* _Goal of the exercise_: Every entry needs to be printed exactly, please.

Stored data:

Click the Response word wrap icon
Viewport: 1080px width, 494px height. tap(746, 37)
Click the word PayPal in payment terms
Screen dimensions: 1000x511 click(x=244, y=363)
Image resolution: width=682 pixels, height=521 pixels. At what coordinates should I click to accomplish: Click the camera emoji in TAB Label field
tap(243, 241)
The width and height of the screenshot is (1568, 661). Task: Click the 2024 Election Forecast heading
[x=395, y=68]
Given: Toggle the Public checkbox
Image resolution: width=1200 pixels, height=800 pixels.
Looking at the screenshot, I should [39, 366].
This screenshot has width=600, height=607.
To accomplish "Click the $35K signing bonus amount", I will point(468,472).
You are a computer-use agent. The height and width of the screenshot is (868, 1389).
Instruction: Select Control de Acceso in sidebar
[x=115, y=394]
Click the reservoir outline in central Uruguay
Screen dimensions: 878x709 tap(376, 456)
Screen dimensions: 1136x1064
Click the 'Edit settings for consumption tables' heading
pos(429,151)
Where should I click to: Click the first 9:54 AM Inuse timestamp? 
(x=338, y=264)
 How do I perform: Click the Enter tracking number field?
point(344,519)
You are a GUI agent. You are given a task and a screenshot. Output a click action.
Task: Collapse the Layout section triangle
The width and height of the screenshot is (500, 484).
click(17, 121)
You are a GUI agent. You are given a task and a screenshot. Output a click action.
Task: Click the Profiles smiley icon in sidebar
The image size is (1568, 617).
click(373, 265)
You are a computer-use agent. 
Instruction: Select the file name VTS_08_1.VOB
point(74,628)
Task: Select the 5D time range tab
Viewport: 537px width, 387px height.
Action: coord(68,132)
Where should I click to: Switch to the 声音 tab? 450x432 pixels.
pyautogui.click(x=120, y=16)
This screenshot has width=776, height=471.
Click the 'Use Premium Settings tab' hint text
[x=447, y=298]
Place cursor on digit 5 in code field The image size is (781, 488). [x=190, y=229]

* _Output below_:
Click the Response word wrap icon
Viewport: 1080px width, 494px height. tap(746, 37)
Click the word PayPal in payment terms
Screen dimensions: 1000x511 click(x=244, y=363)
Image resolution: width=682 pixels, height=521 pixels. At what coordinates should I click to accomplish: Click the camera emoji in TAB Label field
tap(243, 241)
The width and height of the screenshot is (1568, 661). Task: Click the 2024 Election Forecast heading
[x=395, y=68]
Given: Toggle the Public checkbox
Image resolution: width=1200 pixels, height=800 pixels.
Looking at the screenshot, I should [39, 366].
This screenshot has width=600, height=607.
To accomplish "Click the $35K signing bonus amount", I will point(468,472).
You are a computer-use agent. The height and width of the screenshot is (868, 1389).
Instruction: Select Control de Acceso in sidebar
[x=115, y=394]
Click the reservoir outline in central Uruguay
Screen dimensions: 878x709 tap(376, 456)
Screen dimensions: 1136x1064
Click the 'Edit settings for consumption tables' heading
pos(429,151)
Where should I click to: Click the first 9:54 AM Inuse timestamp? 
(x=338, y=264)
 How do I perform: Click the Enter tracking number field?
point(344,519)
You are a GUI agent. You are given a task and a screenshot. Output a click action.
Task: Collapse the Layout section triangle
The width and height of the screenshot is (500, 484).
click(17, 121)
You are a GUI agent. You are given a task and a screenshot. Output a click action.
Task: Click the Profiles smiley icon in sidebar
The image size is (1568, 617).
click(373, 265)
You are a computer-use agent. 
Instruction: Select the file name VTS_08_1.VOB
point(74,628)
Task: Select the 5D time range tab
Viewport: 537px width, 387px height.
Action: coord(68,132)
Where should I click to: Switch to the 声音 tab? 450x432 pixels.
pyautogui.click(x=120, y=16)
This screenshot has width=776, height=471.
Click the 'Use Premium Settings tab' hint text
[x=447, y=298]
Place cursor on digit 5 in code field The image size is (781, 488). [x=190, y=229]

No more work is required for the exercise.